*Task details:*
Could you return the part of the jigsaw puzzle post starting at "Written by PJ" and ending at "a global-warming-related phenomenon.", copied word for word?

(Beginning of Document text)

Once you get enough of the pieces placed, you can look for odd shapes and then try to locate the piece with that shape.  I found a location with a very distinctive shape and looked through all of the pieces left with absolutely no luck.  I looked again.  Same result. And, of course, all the pieces left were some shade of gray.  My conclusions was that there was a piece missing.  That was crazy because I had broken the plastic seal on the bag with all the pieces tucked inside.  That bag had been approved by Inspector # 4.  He or she was not going to get away with this.

After you have spent twenty minutes looking for one piece, it’s time to move on to another part of the puzzle or quit for a few hours.  I quit for the night mumbling about Inspector # 4.

The next day (my sixth), I was down to less than 75 pieces and I knew they would fall into place very soon.  I had eight pieces assembled to each other, but not yet attached to the main puzzle. And quite frankly, I was running out of room.  Something had to give.  While trying to figure out where the eight-piece group fit, I noticed one piece attached to the wrong place.  You’re right, it was the piece I had spent 20 minutes looking for the day before!  I rapidly finished the puzzle.

While puzzles are a good way to spend a cold winter day, please remember that jigsaw puzzles, like chess, can become a form of sickness.  Limit your playing time or find a support group.  And, if by chance, you are Inspector # 4, I apologize.

Written by PJ Rice at www.ricequips.com

2 thoughts on “Jigsaw Puzzle Therapy for Frigid Days”

  1. HI Jack,

    it was nice to see you and Carole again this evening, and to reconfirm that we can disagree politely and with good reasoning on all manner of issues in society. Since I had not been at your blog in some time, I decided to see if there was a particular topic already on which I might be able to give an alternate view. And voila, there it was right in your second blog: the quip about Al Gore. Presumably, you mean ‘global warming’, and you are correct: according to how I understand the theory, out frigid spell could well be due to a global-warming-related phenomenon.

    The one I read was about an instability in the polar vortex, which, according to the lady who did the modeling of this phenomenon, becomes more severe as something connected with global warming increases. I wish I could remember what that was, but if you’re interested I’m sure you can find it with these keywords.

    Besides this theoretical-modeling type suggestion (there is too little hard evidence, over many years, to be very sure) I can say that my family members in the Netherlands had an unusually warm winter, and that my colleague in Russia complained about the same thing: too warm. It so happens that Europe and Russia are on opposite sides of the pole from us, so that a shift in the cold polar air toward us is perfectly consistent with a shift of cold air away from Europe and Russia, and an inflow of warmer air there. Is that proof? Again, not, but it’s consistent with what one expects from global warming.

(End of Document text)
(Beginning of Data extracts)

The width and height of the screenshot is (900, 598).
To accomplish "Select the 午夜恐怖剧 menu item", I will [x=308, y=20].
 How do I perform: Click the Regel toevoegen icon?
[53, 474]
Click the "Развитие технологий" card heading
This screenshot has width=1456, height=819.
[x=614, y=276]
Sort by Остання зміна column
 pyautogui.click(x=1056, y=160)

(End of Data extracts)
(Beginning of Data extracts)

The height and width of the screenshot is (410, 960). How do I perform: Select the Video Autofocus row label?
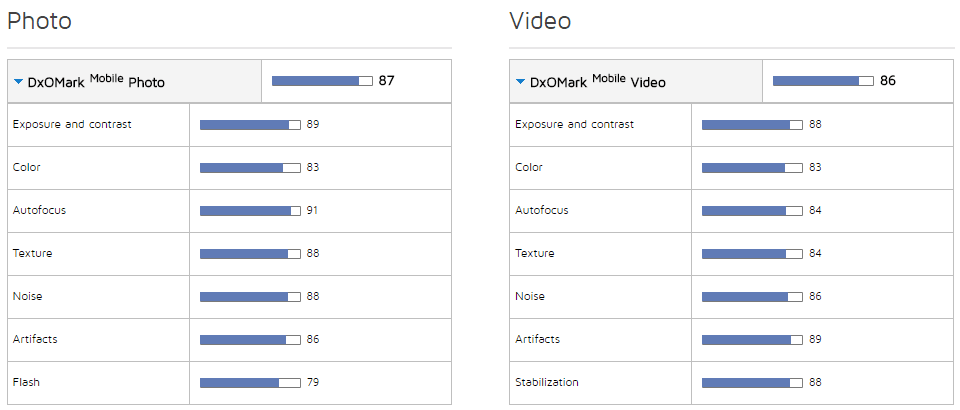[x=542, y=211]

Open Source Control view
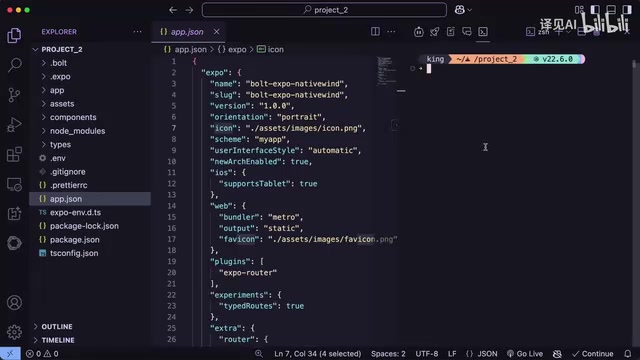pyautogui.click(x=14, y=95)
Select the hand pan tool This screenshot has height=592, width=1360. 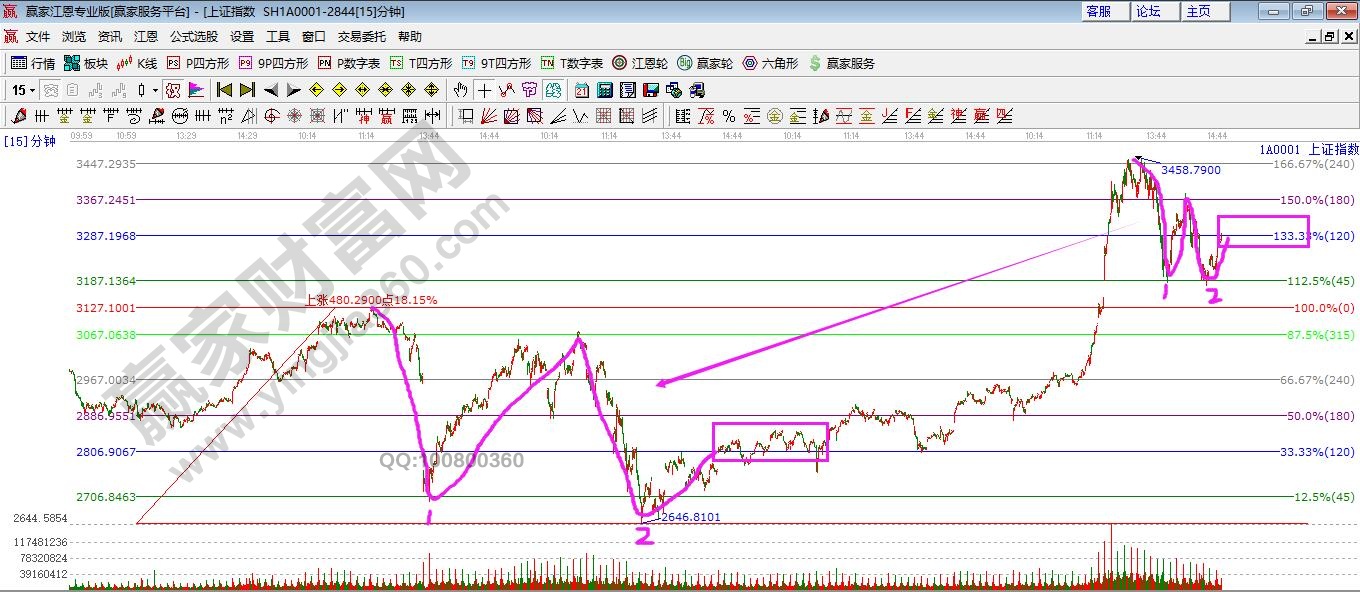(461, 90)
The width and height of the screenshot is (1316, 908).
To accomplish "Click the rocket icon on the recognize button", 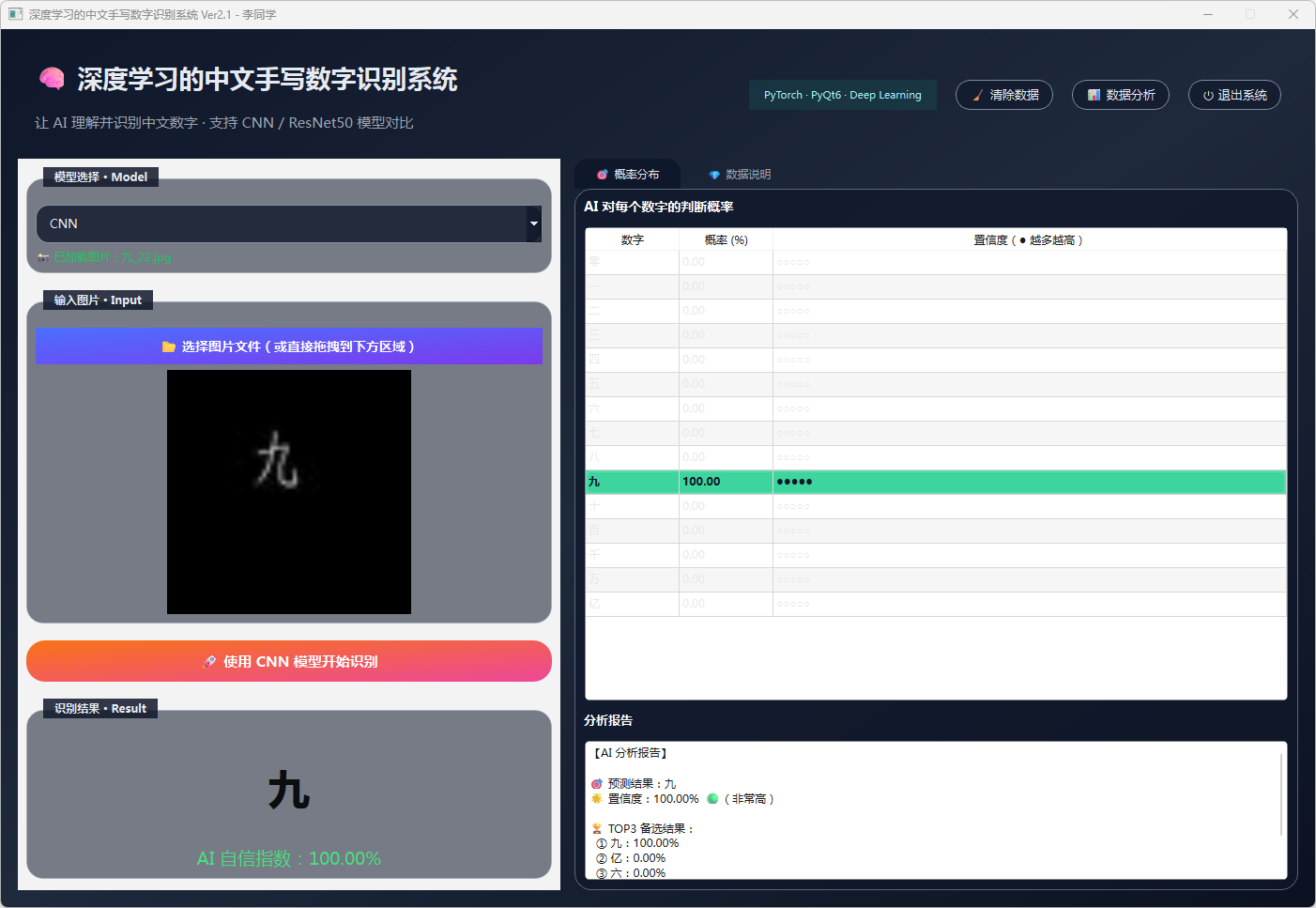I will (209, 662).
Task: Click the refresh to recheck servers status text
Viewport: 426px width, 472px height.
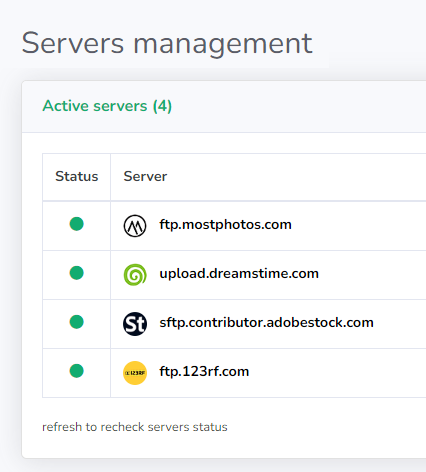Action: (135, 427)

(End of Data extracts)

*Task output:*
Written by PJ Rice at www.ricequips.com

2 thoughts on “Jigsaw Puzzle Therapy for Frigid Days”

  1. HI Jack,

    it was nice to see you and Carole again this evening, and to reconfirm that we can disagree politely and with good reasoning on all manner of issues in society. Since I had not been at your blog in some time, I decided to see if there was a particular topic already on which I might be able to give an alternate view. And voila, there it was right in your second blog: the quip about Al Gore. Presumably, you mean ‘global warming’, and you are correct: according to how I understand the theory, out frigid spell could well be due to a global-warming-related phenomenon.